• _Data for the task_
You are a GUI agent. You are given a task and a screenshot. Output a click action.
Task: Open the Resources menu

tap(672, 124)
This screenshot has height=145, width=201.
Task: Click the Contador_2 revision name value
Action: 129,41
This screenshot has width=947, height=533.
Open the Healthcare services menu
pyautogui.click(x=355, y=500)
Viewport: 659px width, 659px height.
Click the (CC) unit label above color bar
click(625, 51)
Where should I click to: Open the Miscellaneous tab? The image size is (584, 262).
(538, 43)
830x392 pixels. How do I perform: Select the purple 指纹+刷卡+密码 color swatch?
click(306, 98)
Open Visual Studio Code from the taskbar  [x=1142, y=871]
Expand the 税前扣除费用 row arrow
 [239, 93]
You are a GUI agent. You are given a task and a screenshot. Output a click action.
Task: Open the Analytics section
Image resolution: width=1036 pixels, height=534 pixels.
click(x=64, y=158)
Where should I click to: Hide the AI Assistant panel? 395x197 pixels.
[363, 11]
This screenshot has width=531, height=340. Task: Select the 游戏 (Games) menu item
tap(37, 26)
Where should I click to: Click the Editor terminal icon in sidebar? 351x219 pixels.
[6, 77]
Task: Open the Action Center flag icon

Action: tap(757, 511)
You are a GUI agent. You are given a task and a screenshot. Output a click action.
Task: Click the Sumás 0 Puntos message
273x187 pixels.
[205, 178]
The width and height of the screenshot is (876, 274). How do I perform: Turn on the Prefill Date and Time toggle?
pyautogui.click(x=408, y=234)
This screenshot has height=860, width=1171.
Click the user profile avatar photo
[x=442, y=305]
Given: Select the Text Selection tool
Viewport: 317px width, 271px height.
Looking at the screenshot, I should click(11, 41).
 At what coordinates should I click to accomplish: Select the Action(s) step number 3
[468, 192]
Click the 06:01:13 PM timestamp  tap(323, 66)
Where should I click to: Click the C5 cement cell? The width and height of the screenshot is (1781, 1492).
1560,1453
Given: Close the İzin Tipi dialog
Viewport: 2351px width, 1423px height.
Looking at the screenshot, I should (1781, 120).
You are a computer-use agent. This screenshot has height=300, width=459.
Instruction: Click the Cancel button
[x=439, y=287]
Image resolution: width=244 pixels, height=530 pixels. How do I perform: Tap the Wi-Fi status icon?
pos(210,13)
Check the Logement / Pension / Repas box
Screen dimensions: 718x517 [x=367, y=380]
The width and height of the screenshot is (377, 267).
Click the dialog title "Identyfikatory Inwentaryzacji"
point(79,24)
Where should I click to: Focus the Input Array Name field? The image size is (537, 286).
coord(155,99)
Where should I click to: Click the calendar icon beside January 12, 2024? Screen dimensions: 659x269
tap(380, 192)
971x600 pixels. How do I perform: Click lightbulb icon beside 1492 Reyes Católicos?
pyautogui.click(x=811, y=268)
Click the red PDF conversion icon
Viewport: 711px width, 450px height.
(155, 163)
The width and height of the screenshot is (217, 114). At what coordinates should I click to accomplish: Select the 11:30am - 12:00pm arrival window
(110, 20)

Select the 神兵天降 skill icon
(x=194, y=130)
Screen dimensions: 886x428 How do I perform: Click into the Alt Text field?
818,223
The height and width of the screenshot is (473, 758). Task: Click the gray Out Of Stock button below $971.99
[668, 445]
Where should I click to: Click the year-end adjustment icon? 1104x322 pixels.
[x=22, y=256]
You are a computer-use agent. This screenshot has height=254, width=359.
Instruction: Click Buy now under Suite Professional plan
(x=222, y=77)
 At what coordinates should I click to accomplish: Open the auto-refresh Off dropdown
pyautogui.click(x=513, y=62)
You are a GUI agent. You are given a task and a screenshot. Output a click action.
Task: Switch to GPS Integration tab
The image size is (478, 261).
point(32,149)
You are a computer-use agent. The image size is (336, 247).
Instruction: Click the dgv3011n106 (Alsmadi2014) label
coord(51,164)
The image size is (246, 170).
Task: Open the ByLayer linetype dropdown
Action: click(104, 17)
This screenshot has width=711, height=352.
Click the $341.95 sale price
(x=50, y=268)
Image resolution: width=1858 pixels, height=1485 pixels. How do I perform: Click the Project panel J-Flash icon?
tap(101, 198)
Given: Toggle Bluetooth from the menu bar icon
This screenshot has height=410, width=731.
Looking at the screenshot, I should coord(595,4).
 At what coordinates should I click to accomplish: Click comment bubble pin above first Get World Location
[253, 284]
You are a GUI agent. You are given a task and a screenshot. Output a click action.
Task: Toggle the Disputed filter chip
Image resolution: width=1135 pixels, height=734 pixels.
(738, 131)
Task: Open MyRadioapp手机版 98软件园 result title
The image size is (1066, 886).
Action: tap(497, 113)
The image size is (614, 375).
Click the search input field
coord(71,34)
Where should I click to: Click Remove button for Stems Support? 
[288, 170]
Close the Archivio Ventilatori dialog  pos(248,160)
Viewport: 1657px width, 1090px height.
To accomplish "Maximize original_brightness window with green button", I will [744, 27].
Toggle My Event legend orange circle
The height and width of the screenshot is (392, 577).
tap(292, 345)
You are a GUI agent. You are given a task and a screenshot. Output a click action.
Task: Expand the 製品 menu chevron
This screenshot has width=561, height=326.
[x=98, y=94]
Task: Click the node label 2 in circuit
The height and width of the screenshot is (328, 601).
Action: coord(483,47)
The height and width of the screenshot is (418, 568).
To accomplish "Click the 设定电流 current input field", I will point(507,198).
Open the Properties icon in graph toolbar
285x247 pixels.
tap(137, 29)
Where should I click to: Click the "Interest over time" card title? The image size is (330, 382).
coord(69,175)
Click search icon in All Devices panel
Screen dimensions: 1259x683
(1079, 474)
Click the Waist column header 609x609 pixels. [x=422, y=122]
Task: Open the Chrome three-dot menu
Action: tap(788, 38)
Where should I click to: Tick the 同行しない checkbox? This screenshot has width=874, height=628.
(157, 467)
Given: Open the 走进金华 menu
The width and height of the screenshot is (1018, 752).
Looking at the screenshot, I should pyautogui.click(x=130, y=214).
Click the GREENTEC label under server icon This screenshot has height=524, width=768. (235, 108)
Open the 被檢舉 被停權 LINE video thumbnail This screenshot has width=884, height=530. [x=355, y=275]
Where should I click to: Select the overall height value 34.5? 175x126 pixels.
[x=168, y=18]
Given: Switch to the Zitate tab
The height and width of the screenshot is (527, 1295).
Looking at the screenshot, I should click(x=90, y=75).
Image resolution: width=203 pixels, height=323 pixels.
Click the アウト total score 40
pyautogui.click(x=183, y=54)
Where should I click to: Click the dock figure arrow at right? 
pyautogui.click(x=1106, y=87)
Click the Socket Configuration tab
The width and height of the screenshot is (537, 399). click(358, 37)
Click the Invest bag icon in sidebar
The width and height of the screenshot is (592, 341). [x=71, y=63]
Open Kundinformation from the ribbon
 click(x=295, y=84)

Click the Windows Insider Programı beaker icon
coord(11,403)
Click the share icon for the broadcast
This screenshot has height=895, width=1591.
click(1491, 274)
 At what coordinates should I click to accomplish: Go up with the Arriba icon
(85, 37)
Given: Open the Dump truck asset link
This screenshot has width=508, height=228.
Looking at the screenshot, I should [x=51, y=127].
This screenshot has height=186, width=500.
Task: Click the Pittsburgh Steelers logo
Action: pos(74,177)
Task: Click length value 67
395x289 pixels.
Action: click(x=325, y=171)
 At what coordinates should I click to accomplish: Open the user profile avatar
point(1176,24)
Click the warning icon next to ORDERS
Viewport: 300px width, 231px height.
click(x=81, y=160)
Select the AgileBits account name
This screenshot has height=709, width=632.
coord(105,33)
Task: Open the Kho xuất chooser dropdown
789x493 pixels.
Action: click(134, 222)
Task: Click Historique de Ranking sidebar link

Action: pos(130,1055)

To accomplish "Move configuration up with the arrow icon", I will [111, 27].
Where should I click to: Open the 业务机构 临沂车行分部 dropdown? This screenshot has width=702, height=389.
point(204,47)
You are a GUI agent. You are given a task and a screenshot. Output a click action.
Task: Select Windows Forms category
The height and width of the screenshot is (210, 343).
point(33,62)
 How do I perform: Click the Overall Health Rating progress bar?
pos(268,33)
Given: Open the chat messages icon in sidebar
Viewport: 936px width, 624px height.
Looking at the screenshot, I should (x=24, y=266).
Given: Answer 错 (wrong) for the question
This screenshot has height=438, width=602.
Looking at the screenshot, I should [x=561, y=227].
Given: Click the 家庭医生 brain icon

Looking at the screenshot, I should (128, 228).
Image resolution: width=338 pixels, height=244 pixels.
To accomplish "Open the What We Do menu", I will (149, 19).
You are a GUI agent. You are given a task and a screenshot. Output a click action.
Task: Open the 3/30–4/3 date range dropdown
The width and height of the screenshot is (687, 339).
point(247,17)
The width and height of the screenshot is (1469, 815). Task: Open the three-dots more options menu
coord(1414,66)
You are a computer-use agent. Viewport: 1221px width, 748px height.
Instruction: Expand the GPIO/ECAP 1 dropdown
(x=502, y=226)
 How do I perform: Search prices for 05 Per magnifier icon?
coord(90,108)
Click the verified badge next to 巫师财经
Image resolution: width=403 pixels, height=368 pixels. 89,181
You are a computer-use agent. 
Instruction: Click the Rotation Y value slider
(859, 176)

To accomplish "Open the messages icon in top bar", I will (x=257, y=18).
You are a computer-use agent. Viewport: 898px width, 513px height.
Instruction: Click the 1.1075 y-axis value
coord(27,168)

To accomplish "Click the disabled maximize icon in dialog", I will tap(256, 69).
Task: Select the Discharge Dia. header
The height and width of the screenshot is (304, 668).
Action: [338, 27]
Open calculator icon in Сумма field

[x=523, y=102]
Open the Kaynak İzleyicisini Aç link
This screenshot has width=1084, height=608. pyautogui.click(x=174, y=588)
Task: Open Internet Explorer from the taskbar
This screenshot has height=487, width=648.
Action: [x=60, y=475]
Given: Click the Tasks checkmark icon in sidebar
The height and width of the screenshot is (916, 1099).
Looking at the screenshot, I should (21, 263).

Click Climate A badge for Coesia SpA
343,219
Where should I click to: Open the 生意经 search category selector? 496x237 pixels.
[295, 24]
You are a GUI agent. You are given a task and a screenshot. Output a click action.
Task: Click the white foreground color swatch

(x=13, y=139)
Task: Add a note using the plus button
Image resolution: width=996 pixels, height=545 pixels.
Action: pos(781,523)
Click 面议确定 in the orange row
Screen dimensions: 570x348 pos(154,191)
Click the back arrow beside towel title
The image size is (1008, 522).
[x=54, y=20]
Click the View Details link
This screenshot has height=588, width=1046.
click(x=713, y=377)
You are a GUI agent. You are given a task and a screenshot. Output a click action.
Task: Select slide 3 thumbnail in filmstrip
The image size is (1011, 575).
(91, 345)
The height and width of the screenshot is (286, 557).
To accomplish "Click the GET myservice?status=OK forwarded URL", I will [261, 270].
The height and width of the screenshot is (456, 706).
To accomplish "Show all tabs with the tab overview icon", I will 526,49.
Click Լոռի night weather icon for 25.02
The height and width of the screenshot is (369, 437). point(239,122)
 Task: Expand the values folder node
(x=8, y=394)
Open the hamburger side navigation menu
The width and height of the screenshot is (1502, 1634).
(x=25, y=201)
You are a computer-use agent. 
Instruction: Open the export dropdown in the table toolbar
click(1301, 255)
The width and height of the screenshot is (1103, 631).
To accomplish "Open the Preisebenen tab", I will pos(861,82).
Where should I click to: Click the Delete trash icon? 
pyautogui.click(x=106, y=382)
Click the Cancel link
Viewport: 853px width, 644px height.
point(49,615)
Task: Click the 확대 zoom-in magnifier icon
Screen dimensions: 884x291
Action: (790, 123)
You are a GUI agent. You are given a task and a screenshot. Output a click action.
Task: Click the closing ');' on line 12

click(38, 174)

• _The request_
Identify every line in the records that contains the string "three" and copy each one. Case counts.

• _The completed task_
Task: Open the Chrome three-dot menu
The width and height of the screenshot is (1469, 815). Task: Open the three-dots more options menu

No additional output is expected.